Llor recupera en su texto el testimonio de veinte personas que plasman la guerra civil española a través de sus recuerdos.

Su memoria les lleva a revivir la violencia, la persecución, el miedo a los bombardeos, la cárcel y el hambre. La autora explica que el nombre del libro responde a que muchos de los protagonistas "estuvieron atrapados luchando para defender las democracias europeas contra el Fascismo en la guerra civil española y durante la segunda guerra mundial".

“He pasado luchando casi diez años y después cuarenta con miedo y callando” este, apunta Llor, es el relato de uno de sus testimonios. La periodista recuerda que muchos de los protagonistas de su libro "han pasado toda la vida de esa manera y la idea de hacer el libro era rescatar esas viviencias para recomponer su historia" . "A través de cada una de estas entrevistas he ido viendo como era la España, la Cataluña y la Barcelona que ellos vivieron así como los miedos que recordaban", señala

La escritora afirmaque a los exiliados a Francia en los campos de concentración les llamaban "los indeseables" y a los que estuvieron en los campos durante la segunda guerra mundial les llamaron apátridas" .

Algunos, puntualiza Llor, "han batallado desde 1936 hasta 1945" y, en este sentido, precisa que la “sociedad no puede imaginar” la vida en un contexto como el descrito. "Vivieron la guerra del 36 y los que se marcharon a Francia se encontraron con la guerra de 1945", comenta. "Muchos acabaron en campos de concentración nazis como el de Mauthausen donde hubo cerca de 8.000 españoles", apunta la escritora.

Dolor enquistado

Por otra parte, señalaque cuando los entrevistados durante sus narraciones lloraban era por la intensa carga emocional de las vivencias que experimentaron, en especial, en las prisiones de madrugada porque ese era el momento en que entraban los guardias para llamar a las personas que iban a ser fusiladas.

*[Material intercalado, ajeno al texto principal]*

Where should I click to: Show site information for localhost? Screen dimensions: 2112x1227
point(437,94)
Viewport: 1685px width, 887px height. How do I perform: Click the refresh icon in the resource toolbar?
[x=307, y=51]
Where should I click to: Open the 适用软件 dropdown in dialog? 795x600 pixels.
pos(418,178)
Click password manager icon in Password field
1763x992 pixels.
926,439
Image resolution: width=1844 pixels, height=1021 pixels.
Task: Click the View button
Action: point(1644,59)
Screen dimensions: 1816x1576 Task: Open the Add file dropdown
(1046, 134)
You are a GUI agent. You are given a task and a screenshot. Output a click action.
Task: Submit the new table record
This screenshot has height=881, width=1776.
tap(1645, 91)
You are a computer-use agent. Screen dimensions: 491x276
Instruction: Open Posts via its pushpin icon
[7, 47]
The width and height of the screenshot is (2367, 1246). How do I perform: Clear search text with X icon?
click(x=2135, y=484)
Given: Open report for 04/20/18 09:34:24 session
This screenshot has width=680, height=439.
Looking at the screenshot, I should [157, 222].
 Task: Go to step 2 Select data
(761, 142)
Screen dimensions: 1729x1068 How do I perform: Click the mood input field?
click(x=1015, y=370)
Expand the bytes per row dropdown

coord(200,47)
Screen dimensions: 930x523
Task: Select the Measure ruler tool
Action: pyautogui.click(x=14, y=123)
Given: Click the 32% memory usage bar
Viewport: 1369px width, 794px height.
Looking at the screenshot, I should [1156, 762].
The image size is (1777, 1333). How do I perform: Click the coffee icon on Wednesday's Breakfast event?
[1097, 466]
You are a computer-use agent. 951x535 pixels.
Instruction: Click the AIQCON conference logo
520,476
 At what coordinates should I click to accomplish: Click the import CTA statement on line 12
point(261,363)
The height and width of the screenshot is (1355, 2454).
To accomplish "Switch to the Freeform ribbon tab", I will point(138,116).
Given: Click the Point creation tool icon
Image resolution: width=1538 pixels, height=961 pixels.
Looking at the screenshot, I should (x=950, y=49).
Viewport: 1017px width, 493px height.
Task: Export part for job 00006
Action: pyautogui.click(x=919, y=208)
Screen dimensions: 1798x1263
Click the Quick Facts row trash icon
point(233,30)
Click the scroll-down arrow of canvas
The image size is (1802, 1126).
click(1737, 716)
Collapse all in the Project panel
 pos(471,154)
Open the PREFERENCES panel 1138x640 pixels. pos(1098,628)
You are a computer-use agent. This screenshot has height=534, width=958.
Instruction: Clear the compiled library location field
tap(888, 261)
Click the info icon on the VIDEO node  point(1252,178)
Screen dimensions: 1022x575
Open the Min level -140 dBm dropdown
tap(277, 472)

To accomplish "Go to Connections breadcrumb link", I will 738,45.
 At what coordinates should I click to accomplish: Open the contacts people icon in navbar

El libro contiene relatos que expresan la dureza y la crueldad de la guerra; la autora, cita como ejemplo, a una de las personas que entrevistó, Angeles García, quien se emocionó, especialmente, al recordar cuando fue prisionera en la cárcel modelo de Oviedo y las guardias le pidieron a una madre a su hija para fusilarla”. "Ese es el momento de las emociones; han vivido momentos tan fuertes, tan intensos, tan inexplicables para nosotros, que no conocemos ninguna guerra, que cuando se acabó la contienda se volvió como un dolor enquistado porque estaban en un ambiente hostil y una sociedad que los estigmatizaba", afirma la periodista.